*** Opening of MATERIAL PROVIDED ***

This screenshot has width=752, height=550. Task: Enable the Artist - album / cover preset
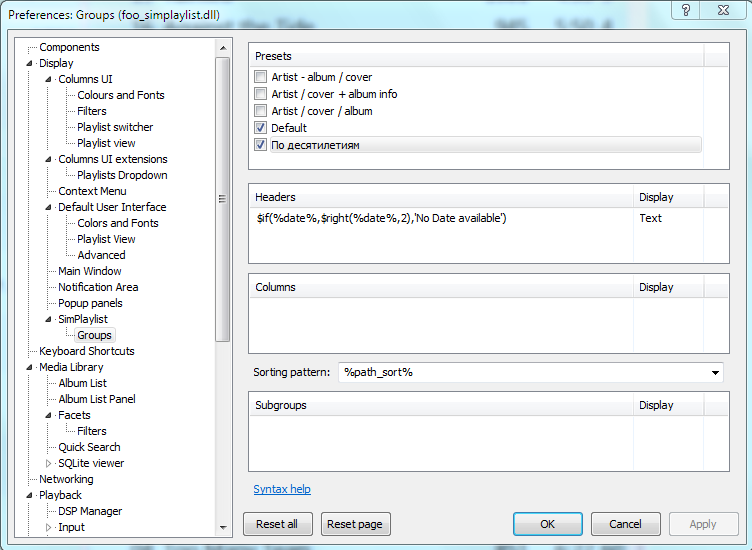tap(260, 77)
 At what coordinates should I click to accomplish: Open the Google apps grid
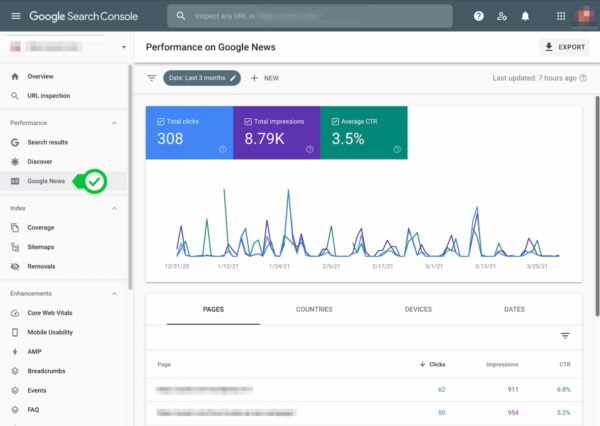tap(560, 16)
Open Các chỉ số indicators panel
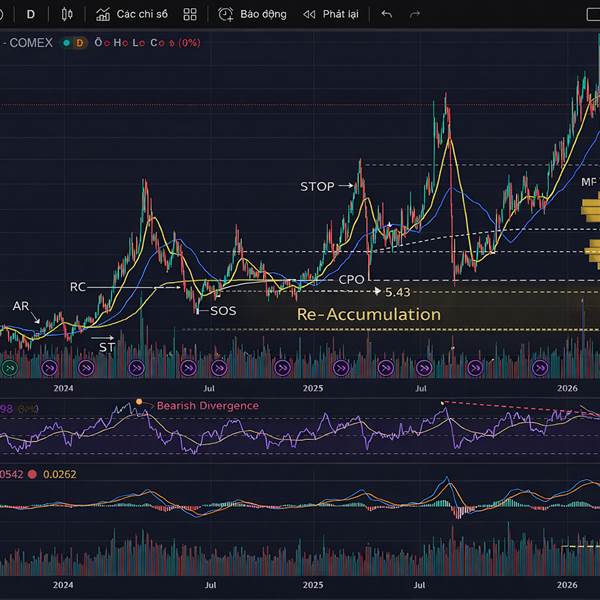This screenshot has width=600, height=600. coord(132,15)
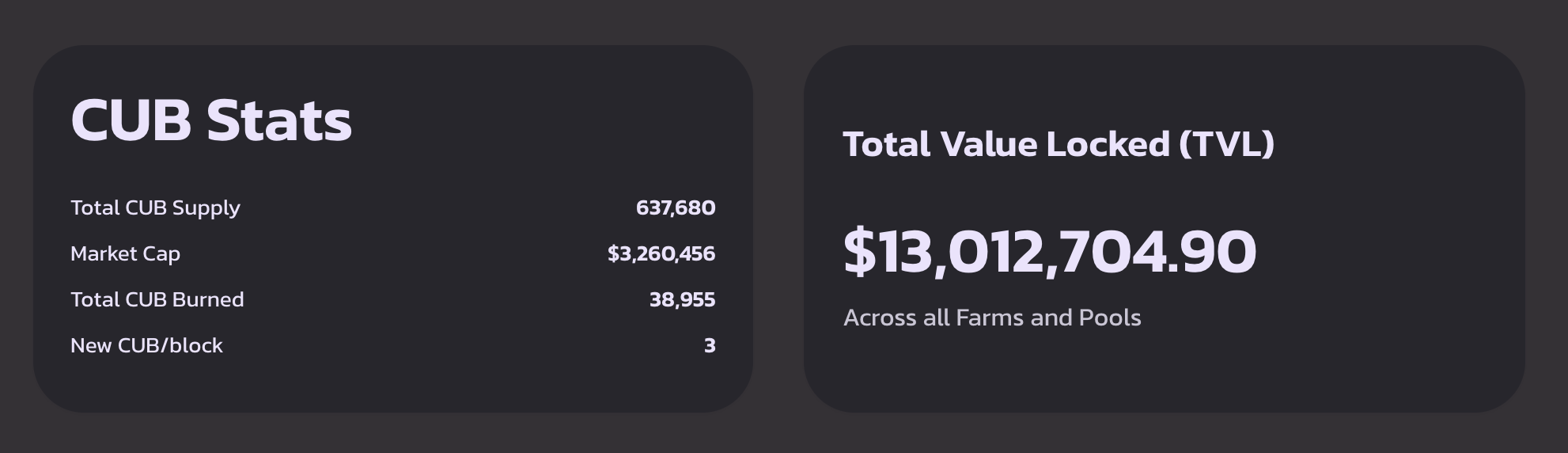Click the dollar sign of the TVL amount

860,252
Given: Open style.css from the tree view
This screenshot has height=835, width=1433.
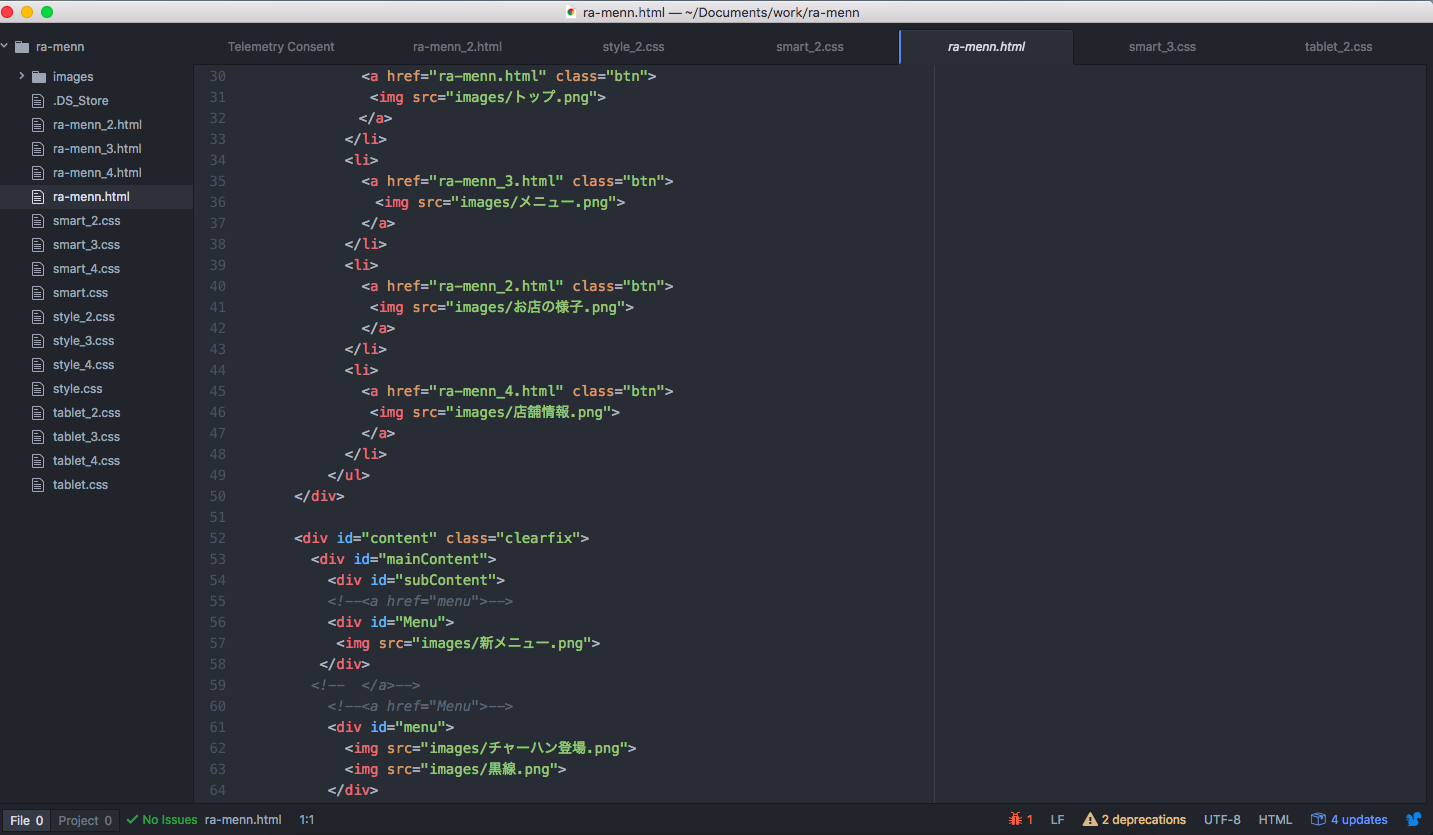Looking at the screenshot, I should coord(78,389).
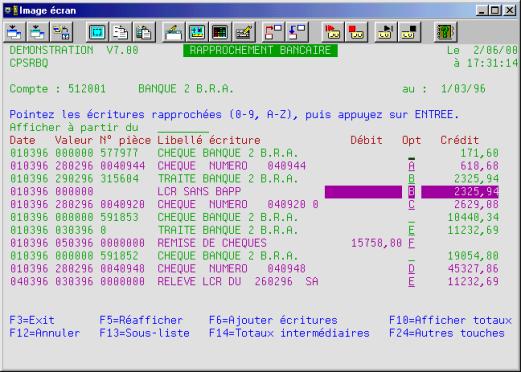Stop recording with red-square cassette icon
The width and height of the screenshot is (521, 372).
[x=356, y=32]
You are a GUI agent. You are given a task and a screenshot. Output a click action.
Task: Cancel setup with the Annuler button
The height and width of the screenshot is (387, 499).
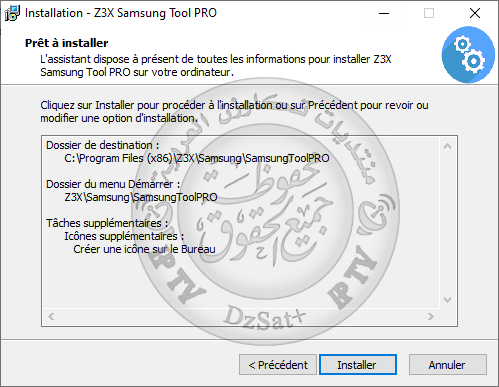(448, 365)
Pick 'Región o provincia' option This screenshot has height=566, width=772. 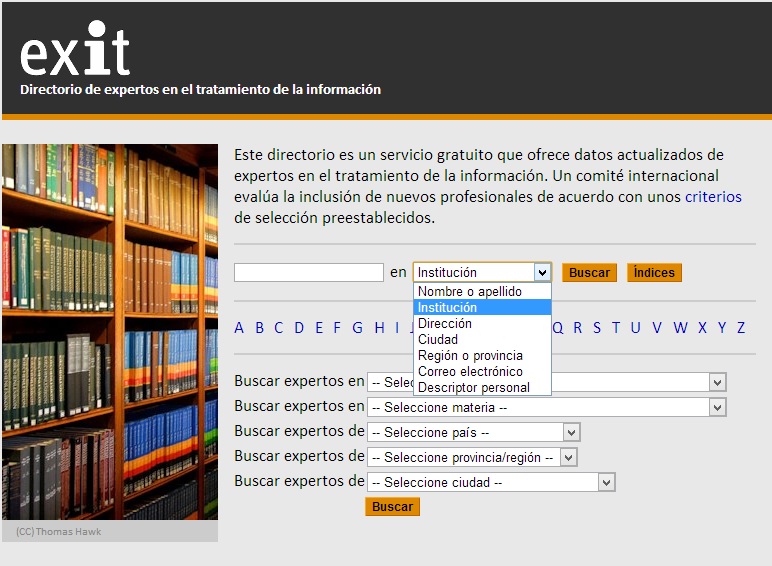click(470, 356)
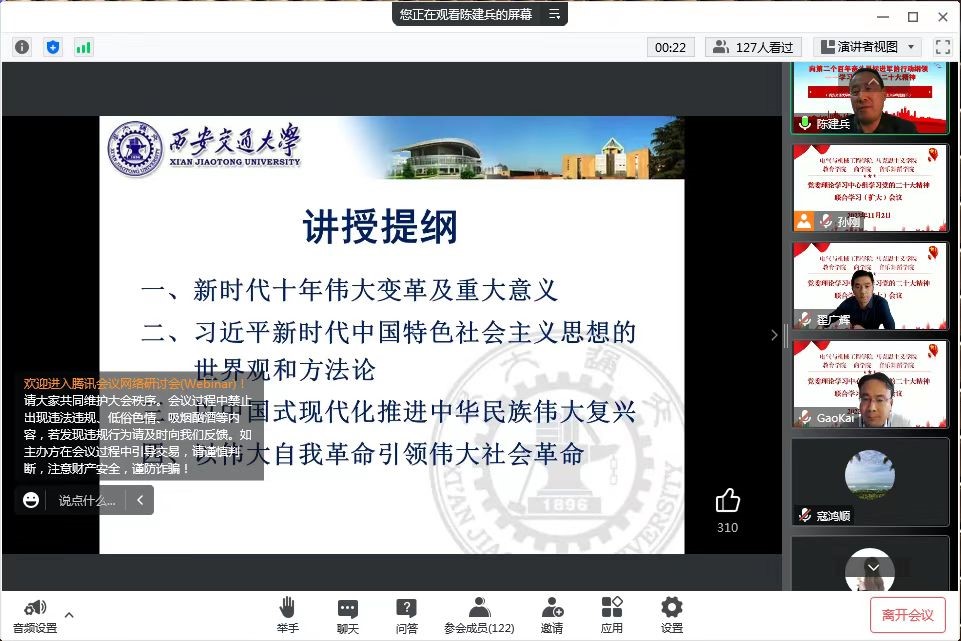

*** Close of MATERIAL PROVIDED ***

EXERCISE DESCRIPTION >>
Find the line with "At what coordinates" and the line with "Given: Open style.css from the tree view" in the records above. Copy both and all lines between them exactly, without pictures.

EXERCISE SOLUTION >>
 At what coordinates should I click to accomplish: Open the Google apps grid
tap(560, 16)
Open Các chỉ số indicators panel
This screenshot has width=600, height=600. coord(132,15)
Click the dollar sign of the TVL amount

860,252
Given: Open style.css from the tree view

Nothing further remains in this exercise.